■ Item coordinate data:
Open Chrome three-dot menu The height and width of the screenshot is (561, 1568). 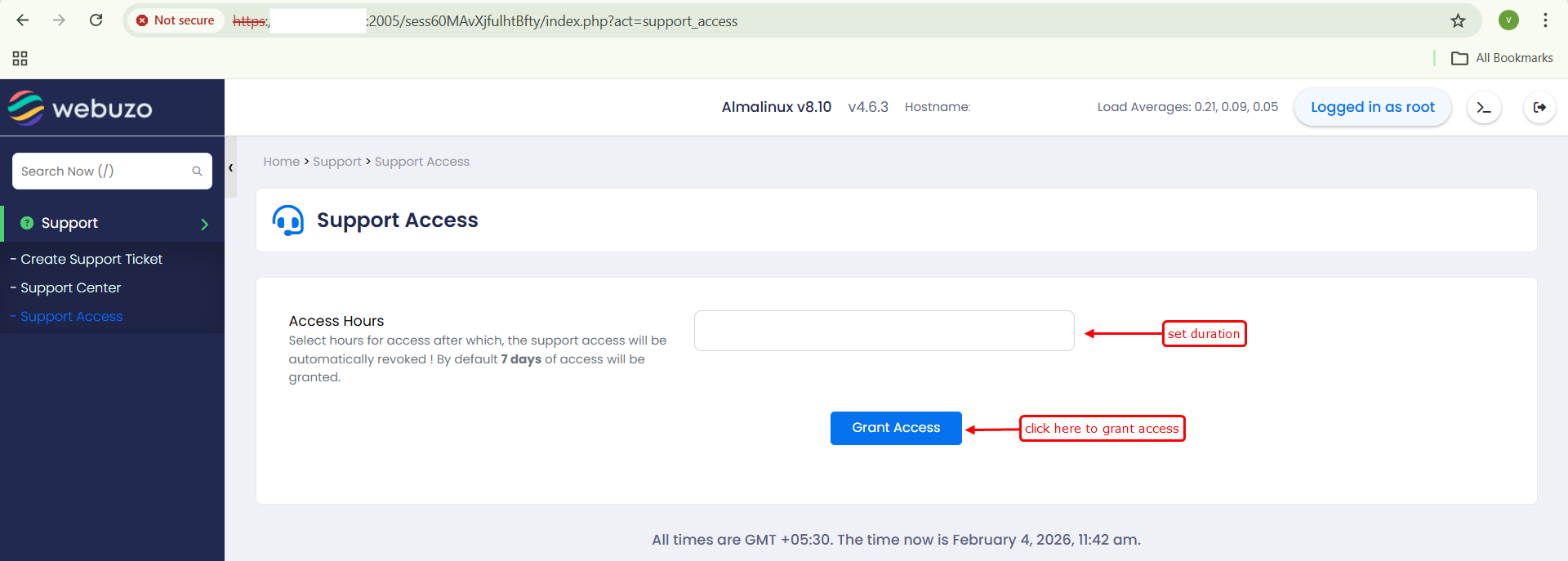coord(1545,20)
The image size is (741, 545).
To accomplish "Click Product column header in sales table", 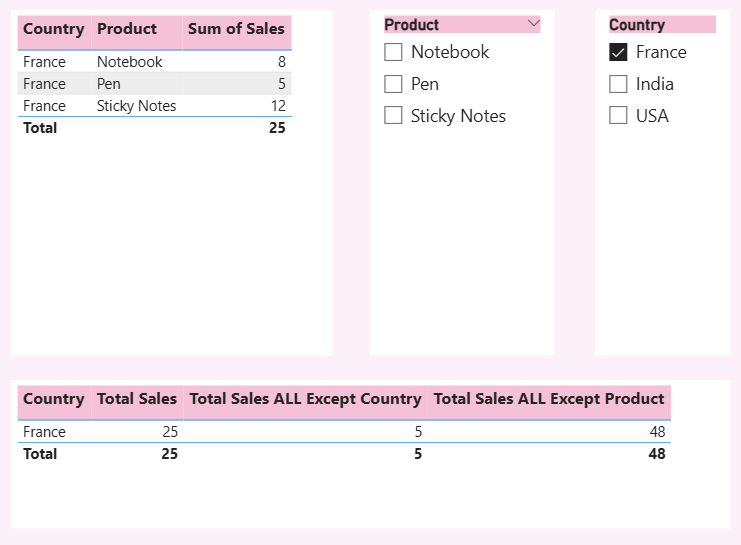I will click(126, 29).
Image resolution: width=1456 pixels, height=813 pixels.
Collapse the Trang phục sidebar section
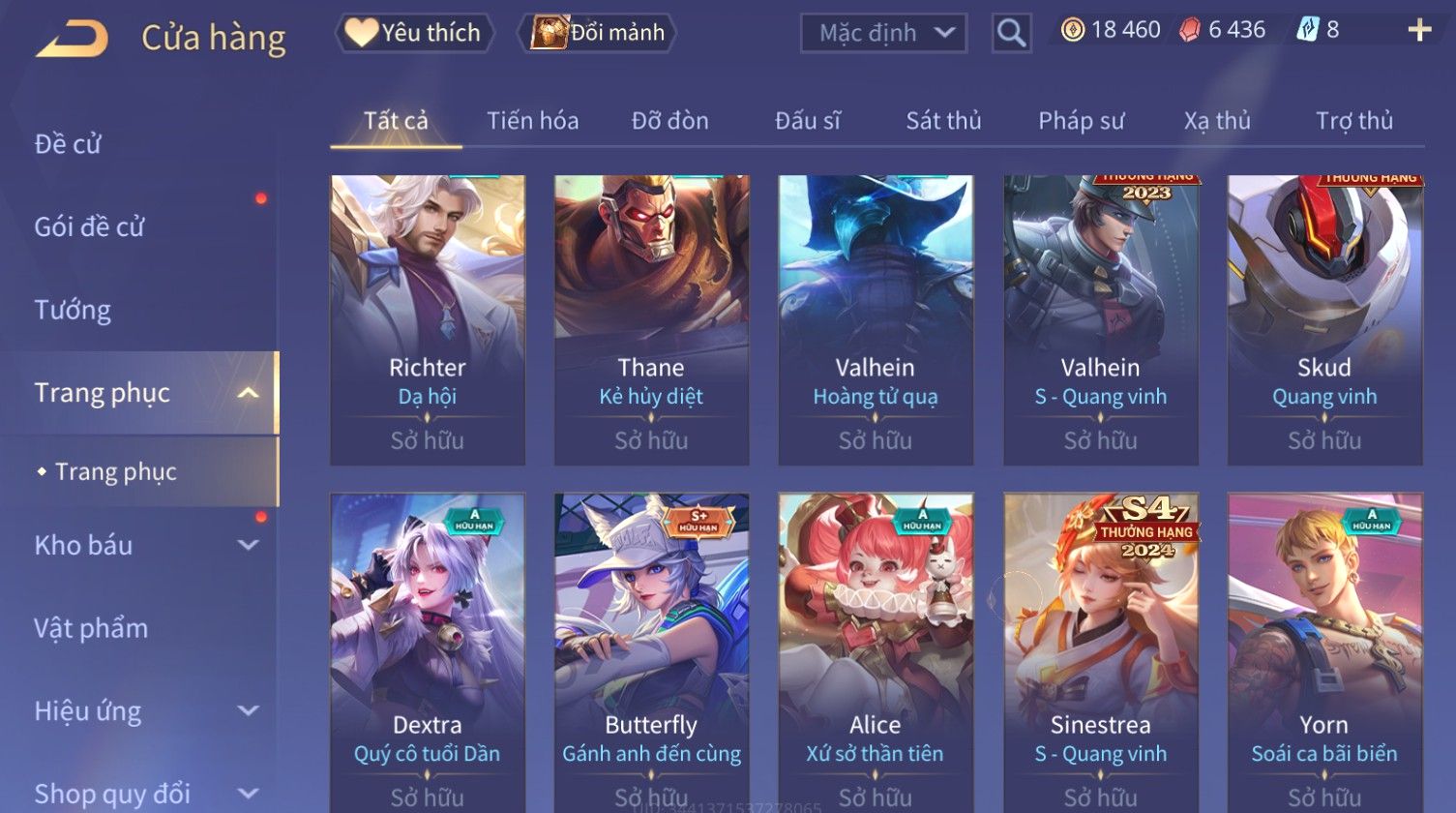[248, 393]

■ What needs to be done:
Starting with the line that contains "Image resolution: width=1456" and going on through the end of the rows, express each line as one string in a JSON list, leaving out blank lines. Omit the pictures.

■ Full answer:
[
  "Image resolution: width=1456 pixels, height=813 pixels.",
  "Collapse the Trang phục sidebar section",
  "[248, 393]"
]